Discovery Place Nature
Scientists, naturalists and curious thinkers everywhere have kept nature journals for centuries.
They use them to record their observations of nature and the world around them. The data from the journals of citizen-scientists are very important in phenology, the study of the timing of events in nature, like when birds migrate or when mosquito season starts. The multitude of data gathered has helped biologists track changes in the timing of the seasons back through the 1800s.
You may have heard of two of the most famous people to keep a nature journal: scientist Charles Darwin and writer/poet Henry David Thoreau. Keeping a nature journal is also a great way for children and adults to increase mindfulness, connect with our local environments and sharpen observational skills.
In this activity, we will use our senses and observation skills to start our own nature journal and record data about the world around us.
This activity will take about 15-20 minutes or longer, depending on interest, and can be repeated as many times as desired. It is appropriate for all ages, child to adult.
Prep Time: 5 minutes
Learning Time: 15-60+ minutes
Age Range: All
- Paper - Loose sheets, in a binder, or a bound notebook
- Pencils or pens
- Hard surface to write on such as a clipboard, back of a book or board game box lid (Only needed if using loose sheets of paper)
- Colored pencils, crayons, or markers
- Ruler or tape measure
- Magnifying glass
- Jar with lid
- Field/identification guides
To start, all you need are the essential items listed above and the great outdoors. “Outdoors” doesn’t have to mean a secluded trail. It can be a grassy backyard or local park, or even just a clear view out of your back window.
Journal entries can be about anything and everything, and can be made in words, drawings or both. Encourage exploration of what may naturally grab your child’s interest, but also point out what they might not notice, such as an insect in the grass, the veins of a leaf or the variety of different bird calls. And remember, this isn’t just an activity for the kids; adults are highly encouraged to make their own journals, as well!
Find a spot where you can sit and write and/or draw for a while.

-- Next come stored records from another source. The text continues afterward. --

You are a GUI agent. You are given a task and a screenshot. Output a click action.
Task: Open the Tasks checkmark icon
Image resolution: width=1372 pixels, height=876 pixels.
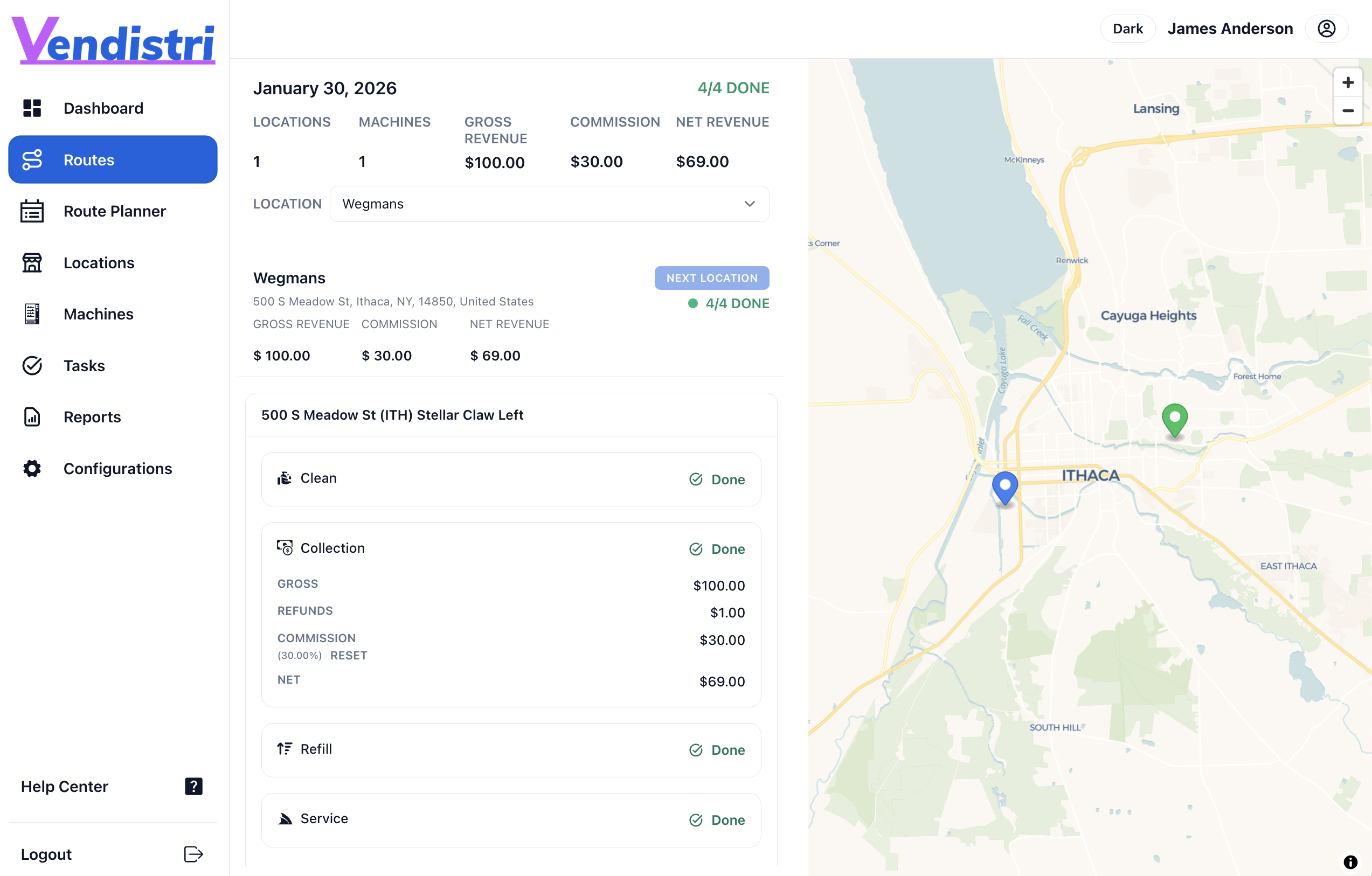coord(31,365)
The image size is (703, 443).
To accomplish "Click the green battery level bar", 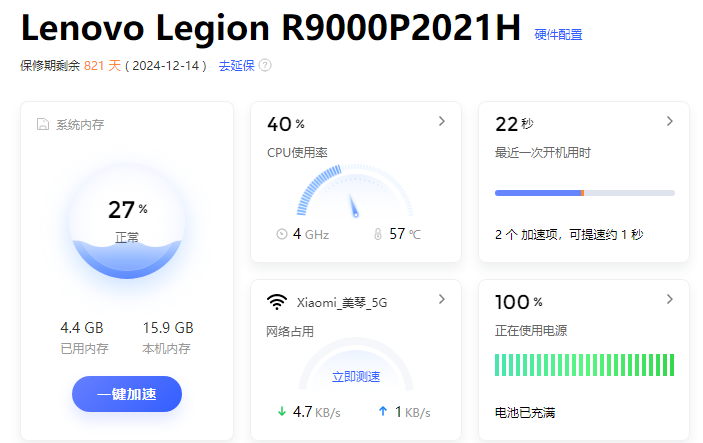I will tap(584, 365).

Challenge yourselves to make as many observations as you can about things you’ve never noticed before, and remember to have fun!
An entry in a nature journal could include any or all of the following:
- Date, time and location
- Weather conditions
- Drawings of plants, animals or landscapes
- Descriptions of what you see, hear, smell and feel
- Tie these to drawings to bring out more detail
- Encourage kids to observe closer by asking leading questions. How many leaves does this flower have? What do they feel like? What do the edges of the leaf look like?
- Measurements of plants/insects taken with a ruler or tape measure
- Try a haiku – a style of poem consisting of three lines of five, seven and five syllables in that order
- Creative writing/stories about what you see
- Comparisons between similar plants or animals
For younger learners try this: When observing a plant, encourage them to find shapes or count sections. Challenge them to find triangles in the bark of a tree or count the number of petals on a flower.
For older learners, take more detailed data, utilizing a measuring tape or ruler, of various plants and insects. Organize the journal, using the first few pages as a Table of Contents and numbering each subsequent page. After the first couple outings, find a theme for a series of entries (or the entire journal) that matches your child’s interests – like identifying birds or flowers or writing poems based on each nature walk.
Note: The coming of spring also means the beginning of tick season. Recommended clothing is light-colored, long-sleeved shirts and pants, and be sure to check everyone for ticks after coming back inside.